╭─ The records

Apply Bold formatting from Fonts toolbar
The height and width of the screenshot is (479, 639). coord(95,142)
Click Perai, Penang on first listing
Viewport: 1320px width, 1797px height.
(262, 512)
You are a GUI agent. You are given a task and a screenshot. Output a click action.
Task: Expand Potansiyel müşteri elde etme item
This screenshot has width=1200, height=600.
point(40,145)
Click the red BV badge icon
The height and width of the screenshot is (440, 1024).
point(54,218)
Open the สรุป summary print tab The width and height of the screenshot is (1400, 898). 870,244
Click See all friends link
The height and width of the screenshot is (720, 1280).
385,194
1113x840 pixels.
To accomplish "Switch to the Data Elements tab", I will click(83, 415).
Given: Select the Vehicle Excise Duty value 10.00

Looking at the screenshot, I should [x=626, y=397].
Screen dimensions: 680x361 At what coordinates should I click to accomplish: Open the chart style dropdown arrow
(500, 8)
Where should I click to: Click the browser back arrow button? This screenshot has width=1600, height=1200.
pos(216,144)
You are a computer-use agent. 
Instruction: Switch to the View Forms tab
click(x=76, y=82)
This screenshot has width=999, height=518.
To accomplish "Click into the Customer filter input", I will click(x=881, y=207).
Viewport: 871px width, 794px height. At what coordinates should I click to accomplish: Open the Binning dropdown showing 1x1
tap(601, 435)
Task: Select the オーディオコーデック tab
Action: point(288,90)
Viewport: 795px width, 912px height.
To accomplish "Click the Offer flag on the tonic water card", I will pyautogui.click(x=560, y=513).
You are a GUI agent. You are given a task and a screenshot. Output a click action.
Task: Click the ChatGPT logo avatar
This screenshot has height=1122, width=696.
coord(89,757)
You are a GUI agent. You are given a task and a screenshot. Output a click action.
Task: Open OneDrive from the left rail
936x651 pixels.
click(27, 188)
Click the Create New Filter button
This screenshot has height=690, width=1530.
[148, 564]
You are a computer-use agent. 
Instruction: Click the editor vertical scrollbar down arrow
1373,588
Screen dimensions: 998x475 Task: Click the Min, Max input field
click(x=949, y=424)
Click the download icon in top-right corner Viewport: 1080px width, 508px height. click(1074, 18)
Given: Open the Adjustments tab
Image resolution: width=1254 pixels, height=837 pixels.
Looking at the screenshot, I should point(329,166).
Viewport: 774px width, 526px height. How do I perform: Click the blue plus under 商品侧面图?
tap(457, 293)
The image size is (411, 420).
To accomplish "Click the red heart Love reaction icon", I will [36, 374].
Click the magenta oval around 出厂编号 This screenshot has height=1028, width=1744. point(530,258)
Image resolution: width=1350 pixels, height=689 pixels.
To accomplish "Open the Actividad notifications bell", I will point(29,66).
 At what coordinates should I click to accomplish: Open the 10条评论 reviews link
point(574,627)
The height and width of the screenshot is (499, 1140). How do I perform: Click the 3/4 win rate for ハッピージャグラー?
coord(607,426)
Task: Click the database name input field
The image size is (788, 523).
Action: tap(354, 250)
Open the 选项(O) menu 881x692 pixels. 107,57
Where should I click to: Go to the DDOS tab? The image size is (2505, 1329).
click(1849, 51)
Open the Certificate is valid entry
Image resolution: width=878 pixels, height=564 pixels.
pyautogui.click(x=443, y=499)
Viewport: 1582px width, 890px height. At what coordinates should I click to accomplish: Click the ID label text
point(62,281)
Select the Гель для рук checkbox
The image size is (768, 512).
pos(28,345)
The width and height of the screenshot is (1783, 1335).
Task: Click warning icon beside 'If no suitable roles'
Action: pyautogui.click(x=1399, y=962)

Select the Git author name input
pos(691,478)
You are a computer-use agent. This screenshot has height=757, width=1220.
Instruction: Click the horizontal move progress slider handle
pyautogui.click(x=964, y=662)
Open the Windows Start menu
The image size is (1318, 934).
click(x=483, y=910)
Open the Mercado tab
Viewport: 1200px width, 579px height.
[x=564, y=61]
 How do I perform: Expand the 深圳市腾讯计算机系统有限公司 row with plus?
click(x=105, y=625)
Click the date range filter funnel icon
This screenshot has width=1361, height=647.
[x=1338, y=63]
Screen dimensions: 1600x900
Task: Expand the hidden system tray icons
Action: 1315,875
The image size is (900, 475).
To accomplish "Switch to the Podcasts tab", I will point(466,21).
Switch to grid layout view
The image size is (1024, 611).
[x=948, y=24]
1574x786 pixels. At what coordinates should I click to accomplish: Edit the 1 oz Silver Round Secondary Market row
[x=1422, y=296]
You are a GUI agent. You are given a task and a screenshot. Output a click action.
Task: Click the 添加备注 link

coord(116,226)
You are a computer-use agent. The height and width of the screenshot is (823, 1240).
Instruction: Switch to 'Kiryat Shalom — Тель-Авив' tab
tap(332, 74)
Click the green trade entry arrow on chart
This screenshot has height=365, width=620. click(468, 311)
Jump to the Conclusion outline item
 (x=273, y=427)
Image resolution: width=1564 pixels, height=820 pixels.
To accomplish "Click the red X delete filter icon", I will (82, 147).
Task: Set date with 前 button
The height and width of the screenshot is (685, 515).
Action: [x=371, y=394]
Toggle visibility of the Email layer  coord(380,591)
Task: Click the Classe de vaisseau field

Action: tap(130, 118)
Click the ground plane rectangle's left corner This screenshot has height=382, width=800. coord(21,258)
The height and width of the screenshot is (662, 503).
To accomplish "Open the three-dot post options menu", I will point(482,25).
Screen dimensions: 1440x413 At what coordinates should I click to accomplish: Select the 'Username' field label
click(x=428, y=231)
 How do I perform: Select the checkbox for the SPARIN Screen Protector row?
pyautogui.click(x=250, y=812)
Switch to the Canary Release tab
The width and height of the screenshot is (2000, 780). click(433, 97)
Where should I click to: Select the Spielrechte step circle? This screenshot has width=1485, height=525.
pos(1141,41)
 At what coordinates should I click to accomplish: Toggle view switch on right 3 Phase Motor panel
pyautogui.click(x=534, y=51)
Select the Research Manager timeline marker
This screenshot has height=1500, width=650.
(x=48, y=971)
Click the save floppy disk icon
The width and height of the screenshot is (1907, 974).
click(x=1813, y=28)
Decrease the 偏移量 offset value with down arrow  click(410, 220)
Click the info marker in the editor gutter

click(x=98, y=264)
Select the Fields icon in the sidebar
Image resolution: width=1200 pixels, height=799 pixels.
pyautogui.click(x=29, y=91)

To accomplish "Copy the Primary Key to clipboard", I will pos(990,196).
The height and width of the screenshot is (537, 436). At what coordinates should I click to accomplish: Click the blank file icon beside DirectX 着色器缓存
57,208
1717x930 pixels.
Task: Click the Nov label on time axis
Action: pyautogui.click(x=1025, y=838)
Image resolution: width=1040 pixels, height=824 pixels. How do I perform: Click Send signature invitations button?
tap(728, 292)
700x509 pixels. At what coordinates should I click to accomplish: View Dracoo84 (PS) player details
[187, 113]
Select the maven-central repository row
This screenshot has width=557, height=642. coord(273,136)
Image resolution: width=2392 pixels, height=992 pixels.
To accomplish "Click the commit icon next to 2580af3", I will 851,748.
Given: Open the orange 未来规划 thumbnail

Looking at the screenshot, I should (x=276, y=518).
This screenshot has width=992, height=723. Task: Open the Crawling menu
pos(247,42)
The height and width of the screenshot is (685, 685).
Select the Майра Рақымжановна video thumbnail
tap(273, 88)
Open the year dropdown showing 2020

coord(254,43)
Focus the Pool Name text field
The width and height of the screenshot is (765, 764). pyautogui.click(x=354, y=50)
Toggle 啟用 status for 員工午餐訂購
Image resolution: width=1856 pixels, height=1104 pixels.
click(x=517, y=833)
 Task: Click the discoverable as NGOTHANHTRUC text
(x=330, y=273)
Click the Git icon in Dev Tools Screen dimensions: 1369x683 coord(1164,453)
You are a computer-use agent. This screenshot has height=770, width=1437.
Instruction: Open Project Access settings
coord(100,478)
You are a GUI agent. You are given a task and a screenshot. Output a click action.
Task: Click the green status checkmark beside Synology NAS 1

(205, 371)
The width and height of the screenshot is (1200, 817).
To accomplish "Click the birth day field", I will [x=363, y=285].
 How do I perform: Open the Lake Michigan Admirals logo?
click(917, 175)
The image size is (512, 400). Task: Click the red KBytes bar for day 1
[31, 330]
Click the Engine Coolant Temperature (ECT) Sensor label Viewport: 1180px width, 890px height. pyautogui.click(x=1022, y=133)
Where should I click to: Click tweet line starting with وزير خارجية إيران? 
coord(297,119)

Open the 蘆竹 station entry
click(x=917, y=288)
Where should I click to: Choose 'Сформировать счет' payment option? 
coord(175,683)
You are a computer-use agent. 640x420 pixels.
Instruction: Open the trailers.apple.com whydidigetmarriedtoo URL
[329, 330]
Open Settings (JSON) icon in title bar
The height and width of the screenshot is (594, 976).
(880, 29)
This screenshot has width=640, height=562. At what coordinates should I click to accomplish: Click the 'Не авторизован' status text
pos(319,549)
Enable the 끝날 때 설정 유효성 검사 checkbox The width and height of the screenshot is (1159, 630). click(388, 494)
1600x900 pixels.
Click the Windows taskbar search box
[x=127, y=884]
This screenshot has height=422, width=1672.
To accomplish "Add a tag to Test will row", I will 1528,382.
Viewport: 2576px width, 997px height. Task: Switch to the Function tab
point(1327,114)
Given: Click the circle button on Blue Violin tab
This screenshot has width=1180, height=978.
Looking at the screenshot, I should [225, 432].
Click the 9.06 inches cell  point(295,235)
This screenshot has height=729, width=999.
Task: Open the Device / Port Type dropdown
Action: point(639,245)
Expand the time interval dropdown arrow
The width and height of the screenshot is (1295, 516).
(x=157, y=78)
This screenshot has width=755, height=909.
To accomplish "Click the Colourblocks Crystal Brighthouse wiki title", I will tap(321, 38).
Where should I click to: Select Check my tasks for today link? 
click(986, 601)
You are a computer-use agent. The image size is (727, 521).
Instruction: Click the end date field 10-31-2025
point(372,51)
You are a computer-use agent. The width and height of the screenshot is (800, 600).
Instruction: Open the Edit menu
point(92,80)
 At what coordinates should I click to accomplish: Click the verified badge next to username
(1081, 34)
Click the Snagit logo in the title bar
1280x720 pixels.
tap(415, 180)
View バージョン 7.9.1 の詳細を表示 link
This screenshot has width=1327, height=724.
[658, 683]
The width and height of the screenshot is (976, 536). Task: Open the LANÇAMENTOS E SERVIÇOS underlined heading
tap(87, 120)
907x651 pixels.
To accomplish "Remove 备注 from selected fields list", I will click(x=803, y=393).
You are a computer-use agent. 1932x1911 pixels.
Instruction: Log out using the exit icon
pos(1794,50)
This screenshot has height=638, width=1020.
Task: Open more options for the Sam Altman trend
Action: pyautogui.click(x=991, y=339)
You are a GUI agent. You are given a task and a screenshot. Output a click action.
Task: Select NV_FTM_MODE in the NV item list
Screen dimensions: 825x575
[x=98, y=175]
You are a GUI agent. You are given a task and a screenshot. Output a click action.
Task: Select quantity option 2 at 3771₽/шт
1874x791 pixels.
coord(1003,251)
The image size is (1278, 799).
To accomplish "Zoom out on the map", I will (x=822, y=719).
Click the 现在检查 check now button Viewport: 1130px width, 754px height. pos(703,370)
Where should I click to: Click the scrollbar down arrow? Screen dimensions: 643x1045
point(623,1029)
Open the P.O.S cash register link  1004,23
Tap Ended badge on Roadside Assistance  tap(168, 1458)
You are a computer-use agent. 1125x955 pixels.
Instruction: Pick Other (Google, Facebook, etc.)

╰─

Instructions for the task — The lines to reproduce run from the one that contains "Where should I click to: Click the scrollbar" through the last line above; copy them exactly.

Answer box —
Where should I click to: Click the scrollbar down arrow? Screen dimensions: 643x1045
point(623,1029)
Open the P.O.S cash register link  1004,23
Tap Ended badge on Roadside Assistance  tap(168, 1458)
You are a computer-use agent. 1125x955 pixels.
Instruction: Pick Other (Google, Facebook, etc.)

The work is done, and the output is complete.